An inaccurate historical marker was removed from the Texas Capitol in Austin over the weekend. State Rep. Eric Johnson has been campaigning to have the racist marker removed for more than a year. The Texas State Preservation Board voted unanimously to remove it on Friday.

The Children of the Confederacy Creed was placed in the Capitol in 1959, almost 100 years after the Civil War, to justify the war as having no racist causes. It was hung during the Civil Rights movement at a time when there were only white legislators.

Johnson sent out a picture of the wall where the plaque had hung taken on Sunday, Jan. 13. The holes where it was bolted to the wall have been filled in and the area freshly painted.

We should also note how hard-working our local legislator is — he was at the Capitol on a Sunday toiling away.
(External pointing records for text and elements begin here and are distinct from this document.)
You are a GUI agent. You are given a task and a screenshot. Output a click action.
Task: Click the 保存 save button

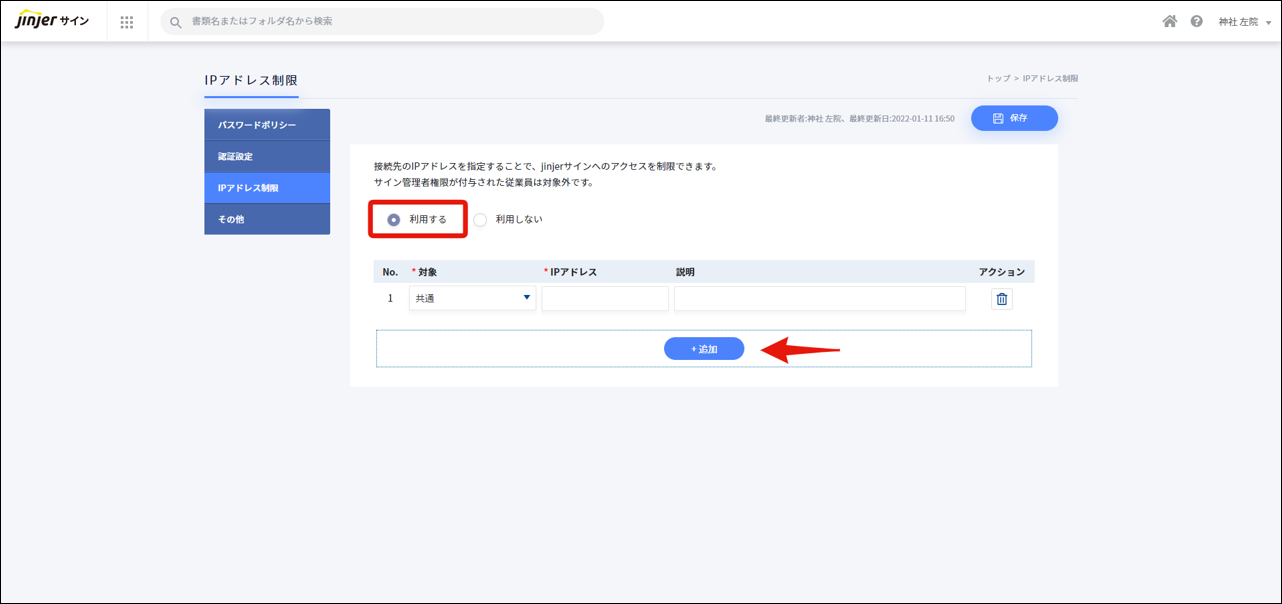pyautogui.click(x=1014, y=118)
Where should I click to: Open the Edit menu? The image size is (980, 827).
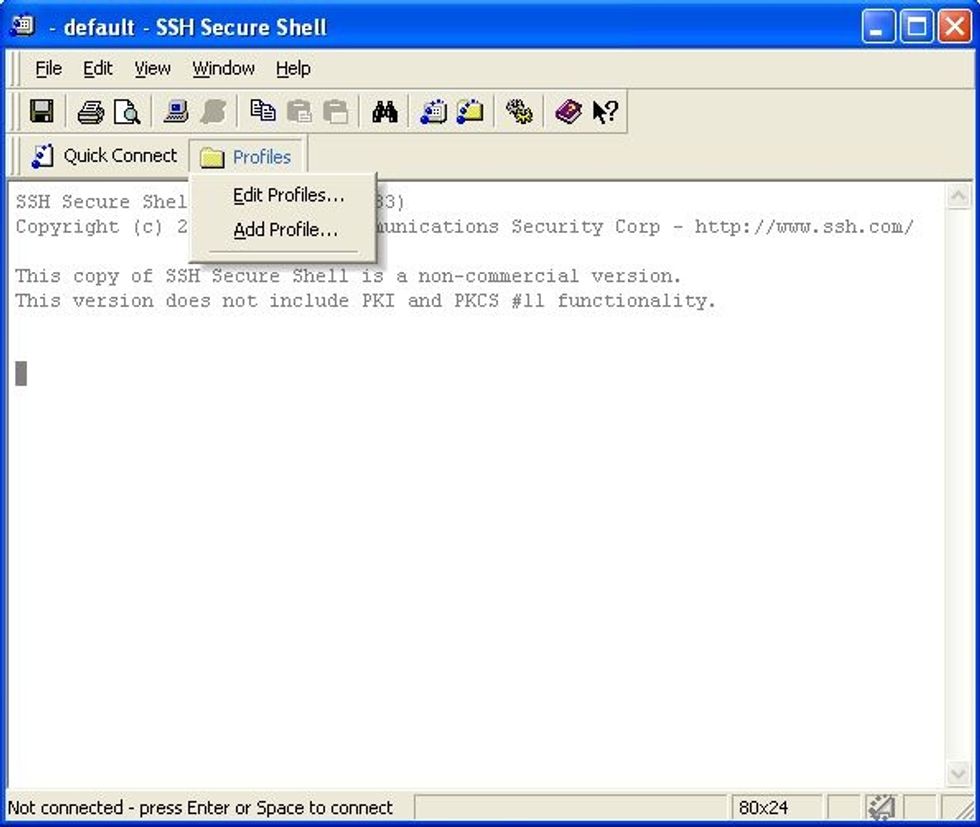(x=98, y=69)
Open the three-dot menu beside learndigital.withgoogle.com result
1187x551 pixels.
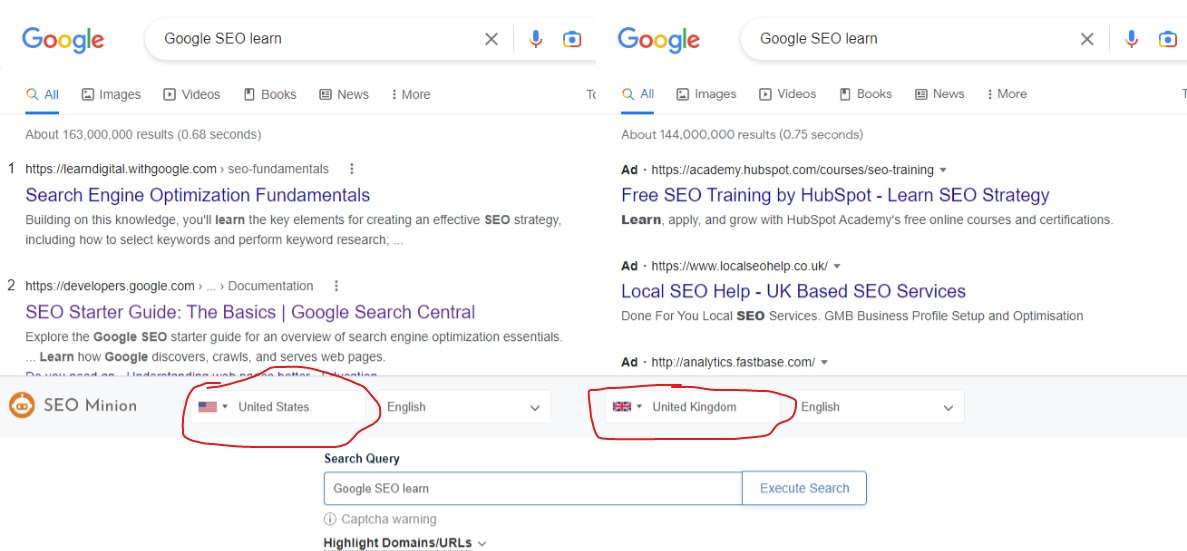(x=351, y=169)
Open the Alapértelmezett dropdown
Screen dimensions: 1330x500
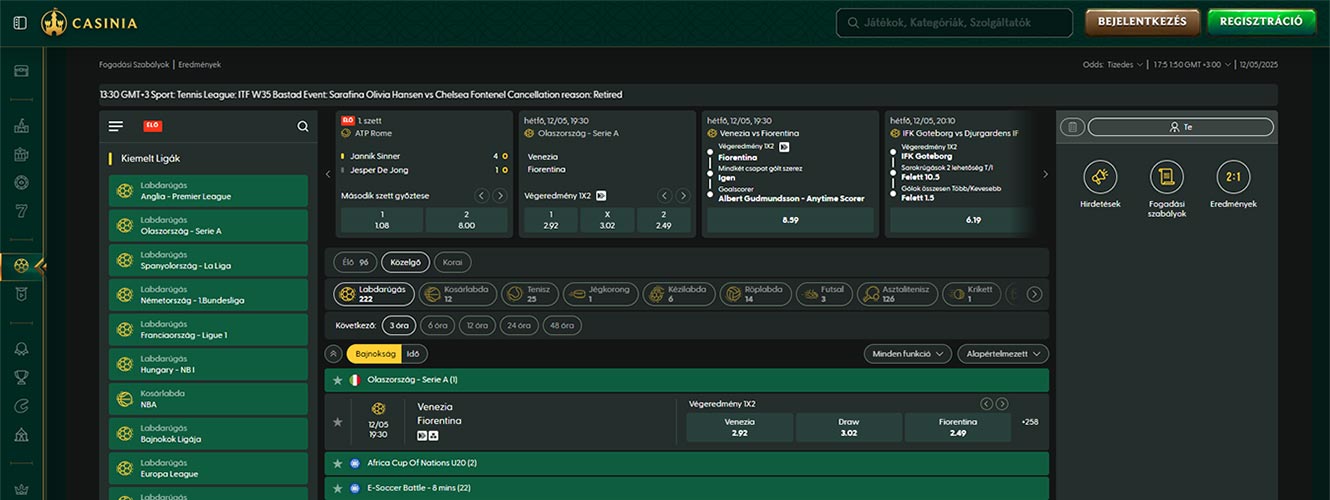(1002, 353)
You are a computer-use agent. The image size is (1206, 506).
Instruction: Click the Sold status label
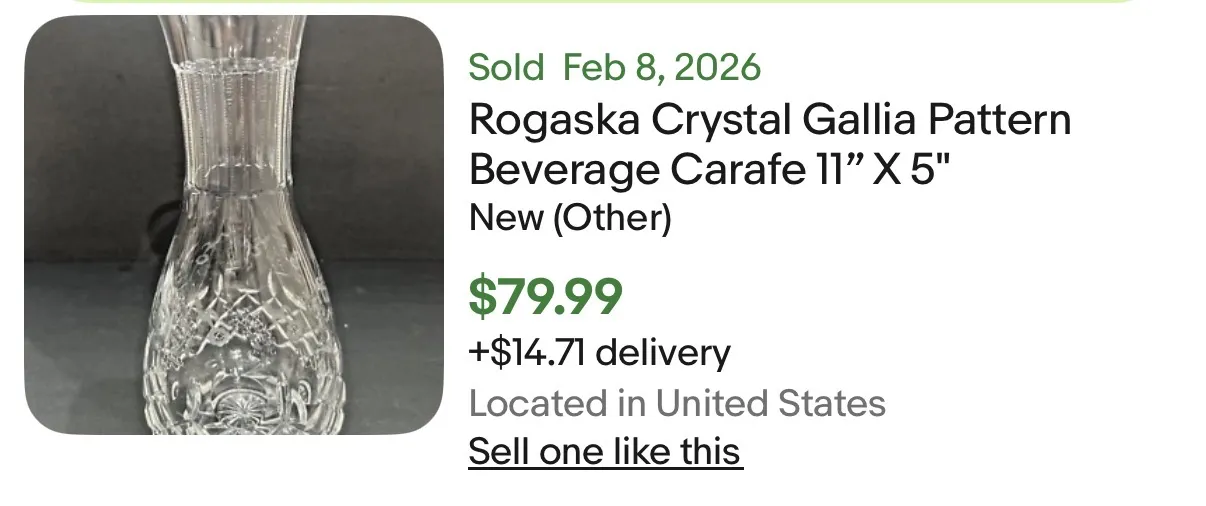(506, 68)
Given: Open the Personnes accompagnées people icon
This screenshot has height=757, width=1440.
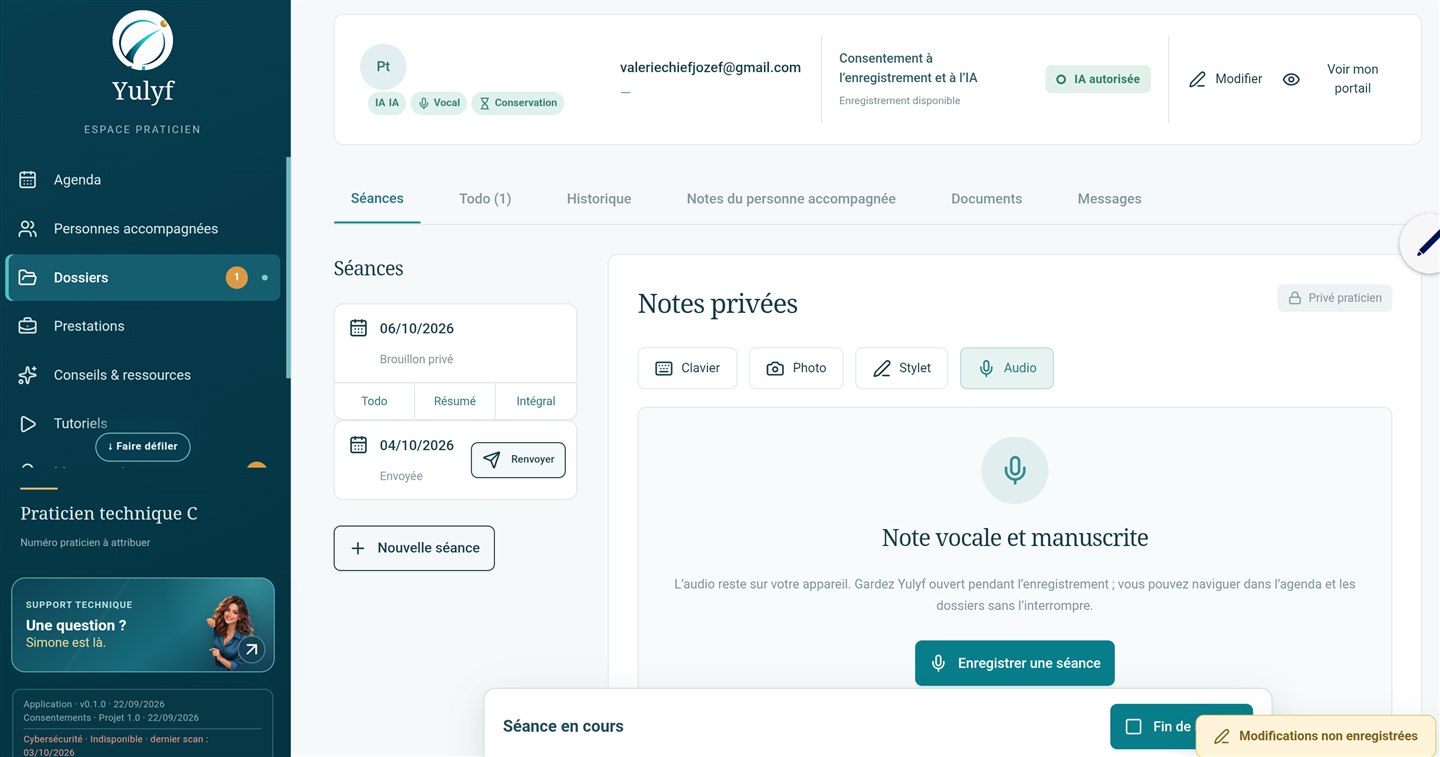Looking at the screenshot, I should pos(28,229).
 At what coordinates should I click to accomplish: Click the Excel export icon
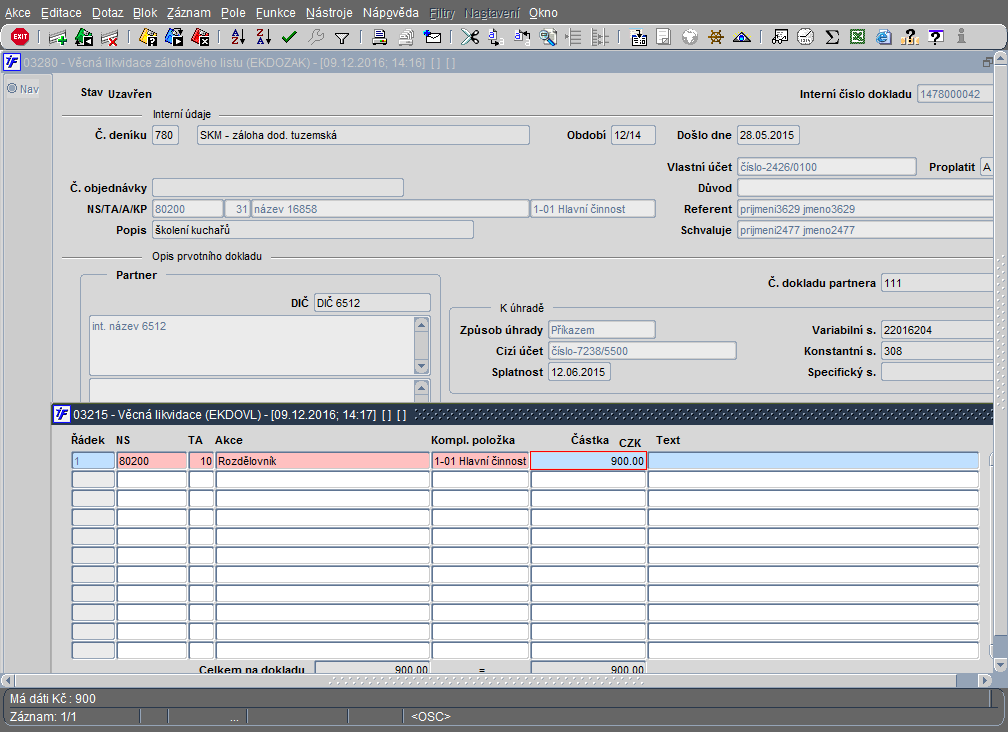pos(858,37)
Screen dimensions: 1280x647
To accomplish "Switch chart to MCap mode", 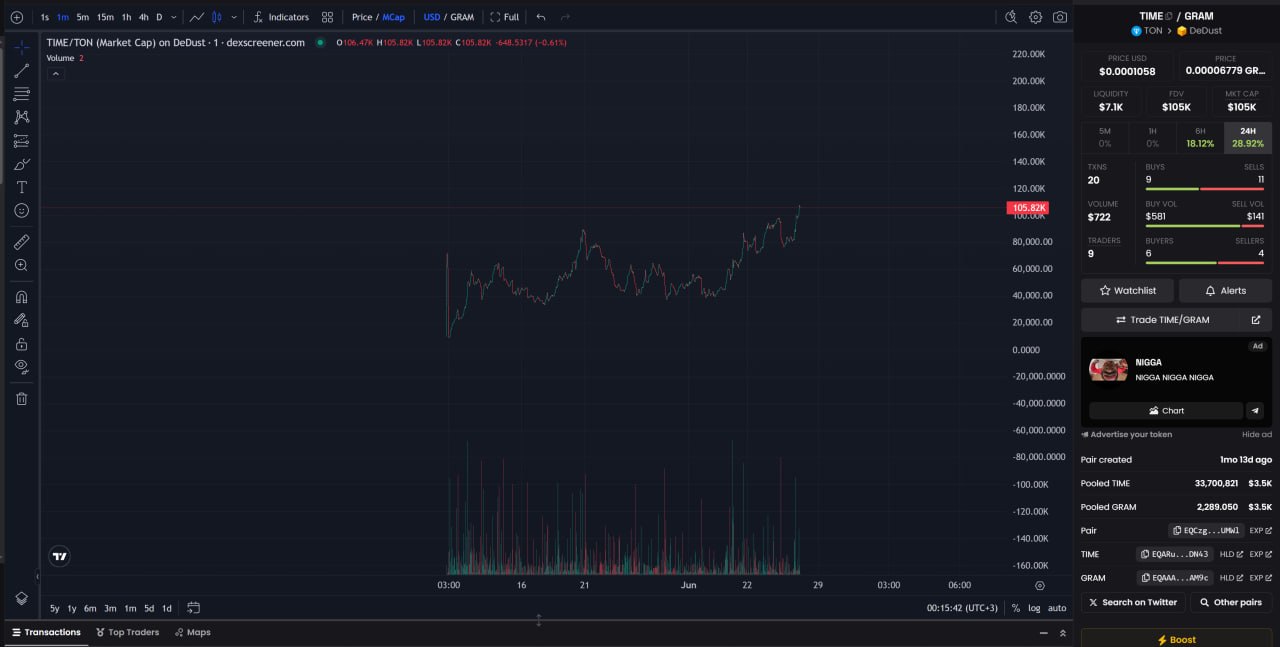I will tap(393, 17).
He also sent a picture of himself with the plaque (below), which means his Chief of Staff, even harder working Mary Elbanna, had to be there as well to take the picture.

If the state is looking for a repository for the marker that will put it into its proper historical context, the new Dallas Holocaust and Human Rights Museum, opening in the West End on Sept. 17, 2020, might be a perfect place for this state-sanctioned racist artifact.

A number of Confederate statues remain on the Capitol grounds including a statue of Jefferson Davis.

— David Taffet

Rep. Eric Johnson with the offending plaque before its removal.